Slavs aren't a race, they're an ethnic group. Races and ethnicities aren't the same thing, and its hard to discern what a race is. Technically, we are all of the "Human Race".
Colour is the most simple way yes, but that doesnt mean it is the correct way. Colour is just the most obvious visual diffrence. Id say its way too simple.
In political studies we dont use the term 'race' anymore really, in Scandinavia anyway. It was more common pre 1990. Ethnicity has taken its place, although some people use the two words for the same thing.
For example, Norwegians is a ethnic group, a part of the group that is north-germanians. You can often tell a Scandinavian apart from a British person, for example, and you can easily tell them apart from east-europeans and south-europeans, partly because we are more pale.

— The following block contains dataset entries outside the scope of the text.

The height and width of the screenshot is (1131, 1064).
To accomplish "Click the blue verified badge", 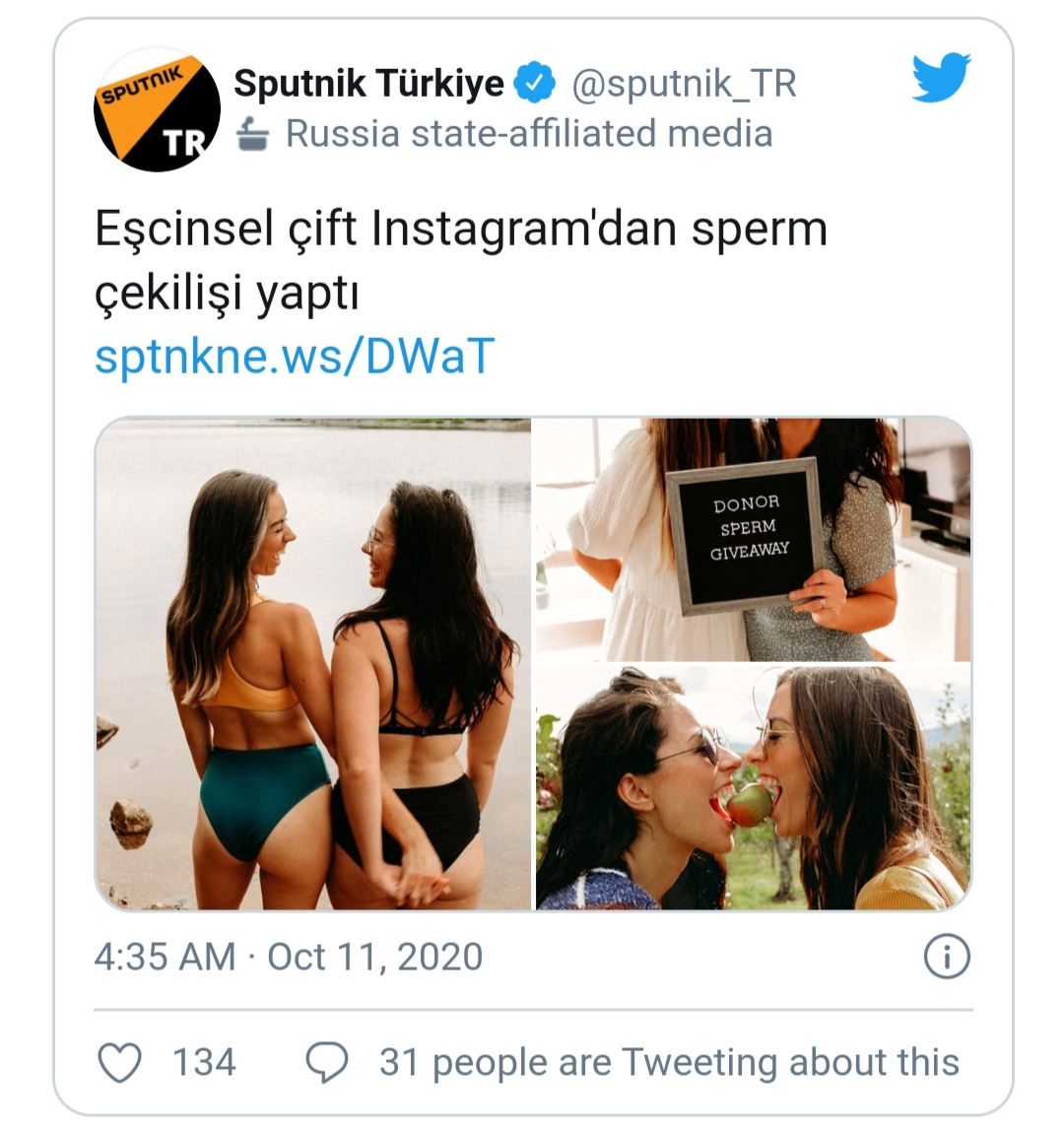I will [x=535, y=82].
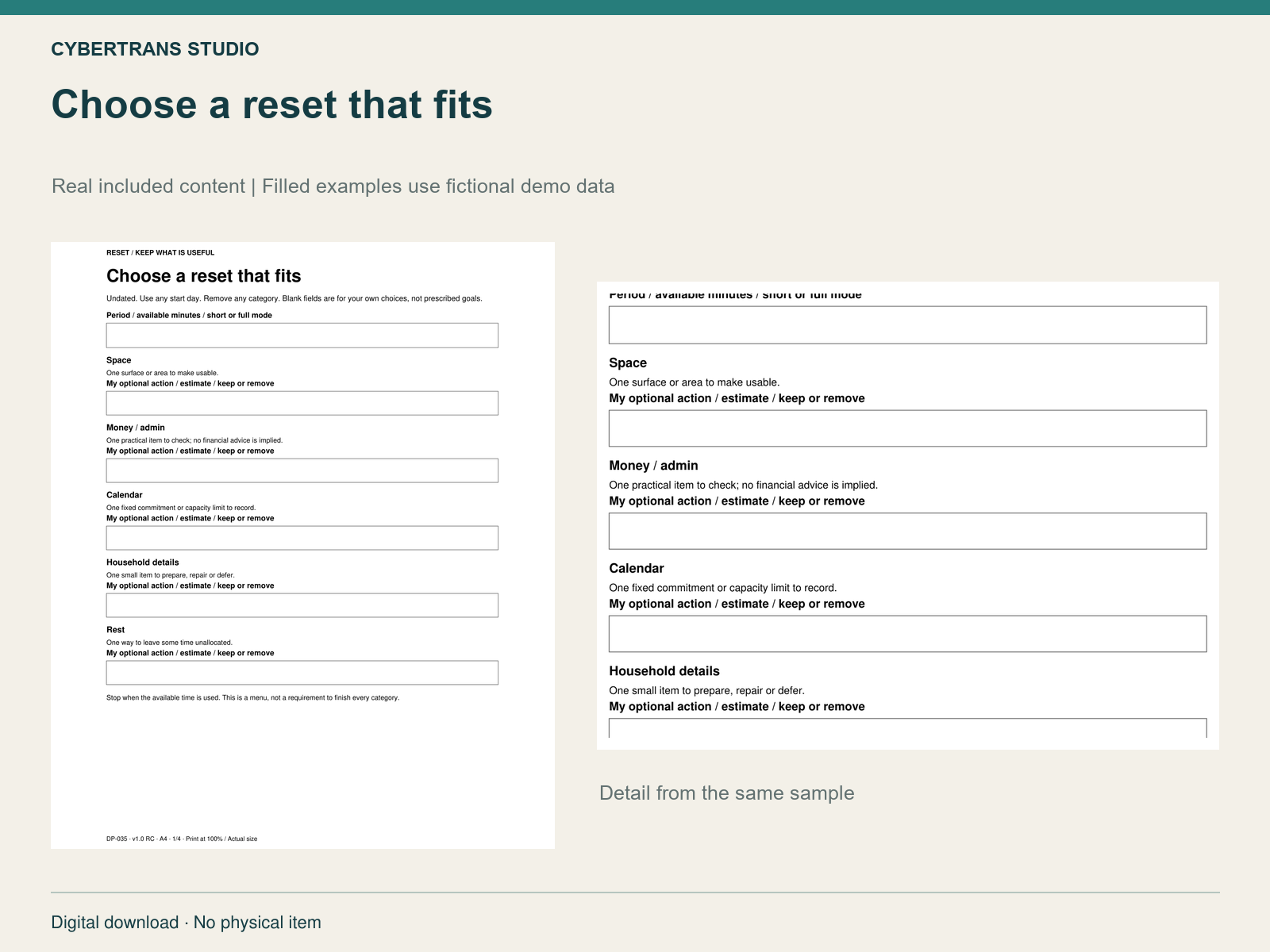Screen dimensions: 1270x952
Task: Click the top input box in detail view
Action: 908,325
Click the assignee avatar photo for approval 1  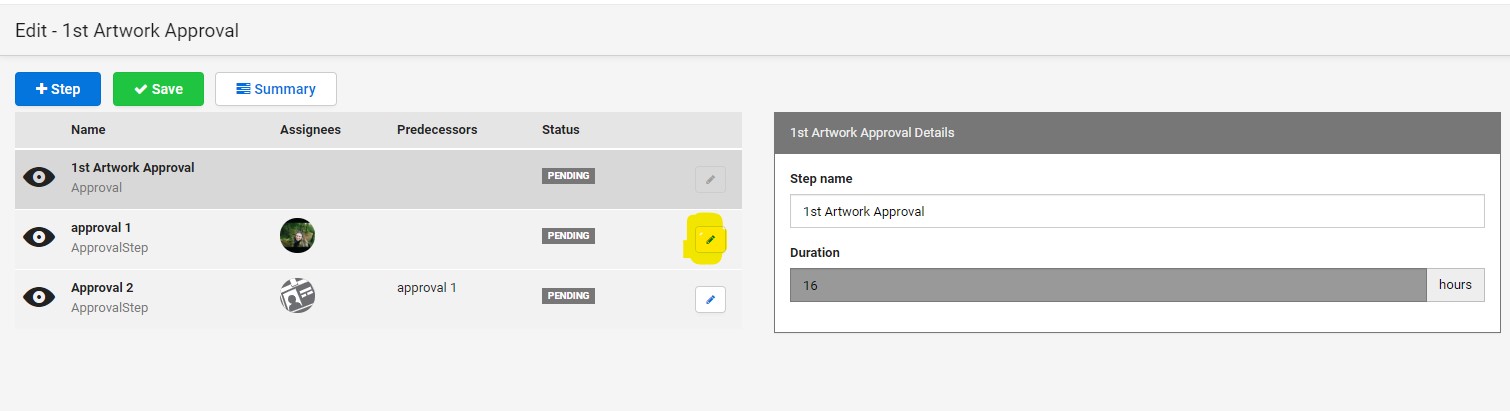pos(297,236)
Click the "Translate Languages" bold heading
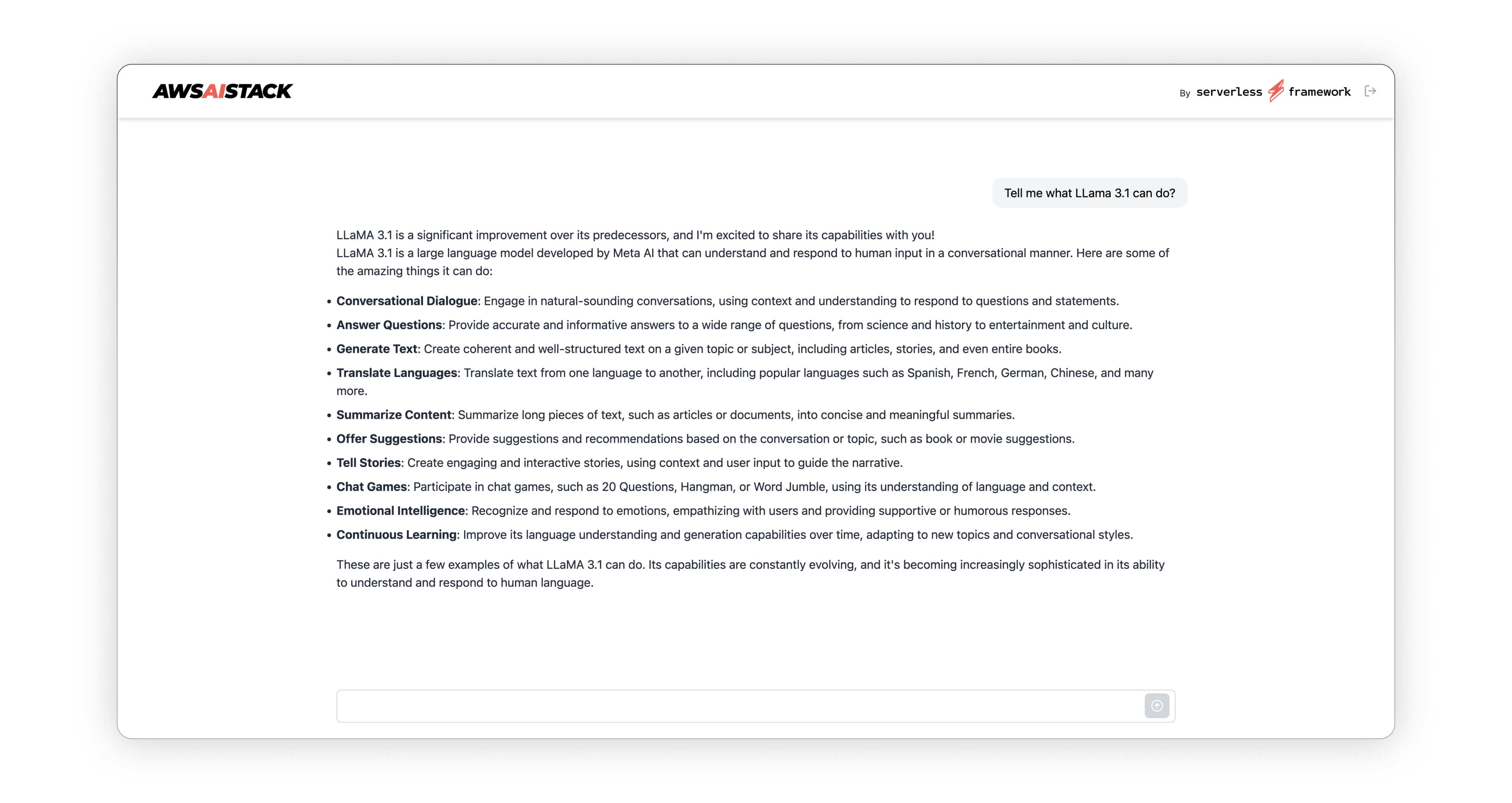The width and height of the screenshot is (1512, 803). pyautogui.click(x=396, y=373)
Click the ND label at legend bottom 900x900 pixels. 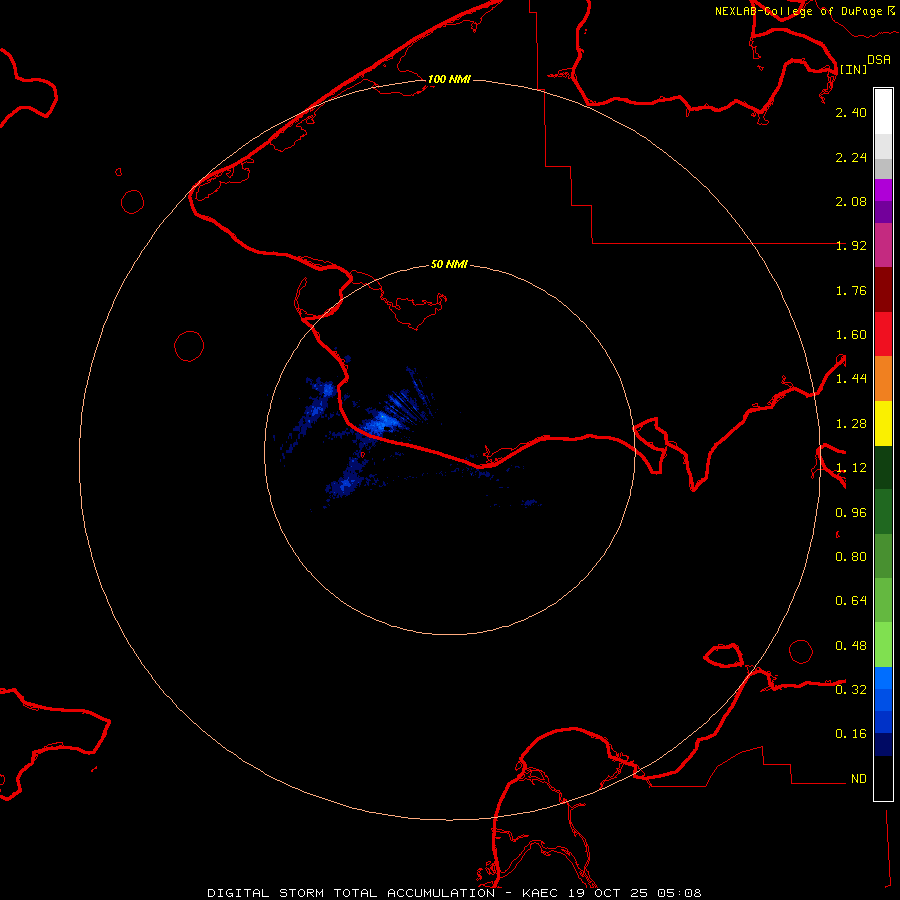(858, 778)
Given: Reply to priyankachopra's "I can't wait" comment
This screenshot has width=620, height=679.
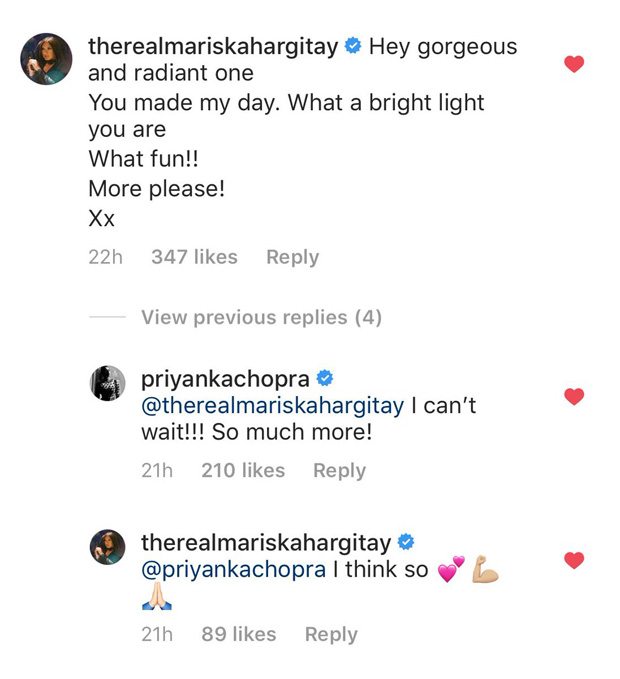Looking at the screenshot, I should [339, 470].
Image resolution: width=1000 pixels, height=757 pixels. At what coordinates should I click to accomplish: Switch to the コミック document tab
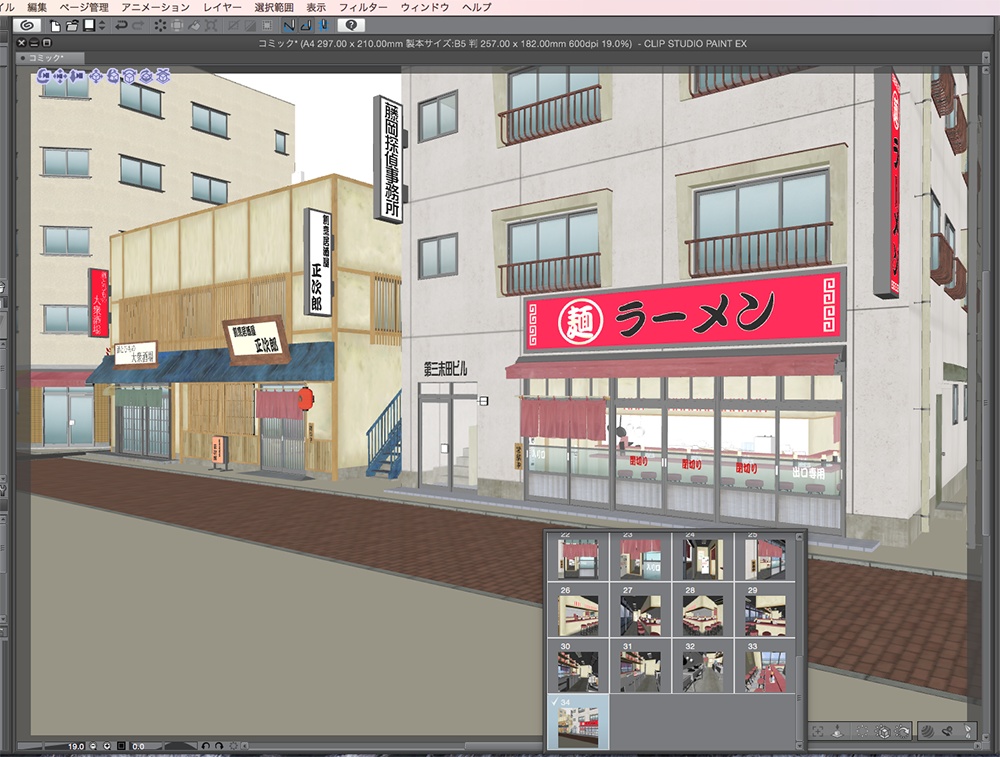tap(44, 56)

There are diffrent ways of using the term, you can say europeans are one race and that there are sub-races under that and then ethnic groups.
But even so, racism is not based on skin colour only. You can still be racist towards a ethnic group even if they look similar to urself, since genes are not purely visual things, and racism is about genes/blood. Racism focused on skincolour is just the most simple way of racism.
You can use the term xenophobia, but that is more commonly used towards people who fear foreign cultures in their own country, more focused on immigration and culture and not so much at race/ethnicity.
(Similar to the counter-term Etnophobia, which describes a person who fear or dislike a majority culture or a homogenized culture and people.)
How these terms are used varies from country to country to some degree though, there is no clear rule. But you can be jailed for being highly racist towards east-europeans, in England, just to state a example.